Monash University, Australia
Scientific Tracks Abstracts: J Clin Exp Cardiolog
Cardiovascular Disease (CVD) continues to be the leading cause of death among women in Australia. There is stagnation in the improvements in incidence and mortality of coronary heart disease, specifically among younger women. Underdiagnosed presentations of CVD including Spontaneous Coronary Artery Dissection (SCAD), stress- induced cardiomyopathy and HfpEF are more prevalent in women. This review focuses on recent insights into diagnosis, treatment and prevention of CVD in women. Atherosclerotic CVD: Women are more likely than men to present without chest pain and have higher mortality than men, especially among younger age groups. Recent study of young patients diagnosed with Acute Myocardial Infarction (AMI) found AMI with non-obstructive coronary arteries (MINOCA) more prevalent in women. Etiology included coronary artery vasospasm, SCAD, or coronary artery embolization. Takotsubo Cardiomyopathy mainly affected postmenopausal women. Traditional risk factors are increasing in prevalence among women and several emerging risk factors are seen. Diabetes seems to have more adverse CAD effects in women including impaired endothelium-dependent vasodilation and a hyper-coagulable state. Heart Failure: Heart failure with preserved ejection fraction (HFpEF) is more prevalent in women. Pathophysiology of HFpEF is poorly understood and it disproportionately affects elderly women. It can be concluded that outcomes of CVD remain poorer in women. The cause for this is multifactorial. Women are underrepresented in CVD research, thereby there is lack of data to guide gender specific diagnostic and therapeutic interventions. Women are not receiving optimal treatment, which comes from lack of access and/or lack of knowledge. Women are less likely to receive guideline based preventive treatment compared to men of similar CVD risk. Women are less likely to attend cardiac rehabilitation compared to men. In summary women are underrepresented in clinical trials and are not receiving optimal treatment. Ongoing gender specific research is needed.
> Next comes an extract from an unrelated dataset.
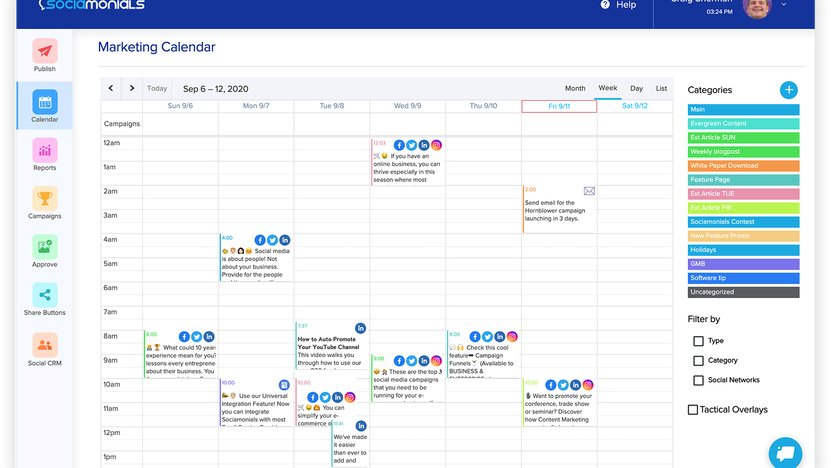The image size is (831, 468).
Task: Open the Publish section in sidebar
Action: point(45,52)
Dr Mukherjee has received her MBBS and commenced internship in Brisbane. Her Postgraduate Medical Training was in Melbourne. She was awarded her Fellowship of the Royal Australian College of Physicians in 2004. Receiving a postgraduate medical research scholarship from the Cardiac Society of Australia and New Zealand and National Health and Medical Research Council (NHMRC), she has completed her PhD (Monash University) at The Alfred Hospital. She has completed her Fellowship in Interventional Cardiology in 2009 at The Hull and East Yorkshire NHS trust, UK. She is currently Senior Lecturer in Monash University and has an active role in clinical teaching of medical graduates. She is a Fellow of RACP, Fellow of CSANZ and n member of Women in Innovation, SCAI, Washington. Her clinical and research interests include role of oxidative stress in clinical presentations of coronary artery disease, coronary intervention and age and gender based issues in interventional cardiology.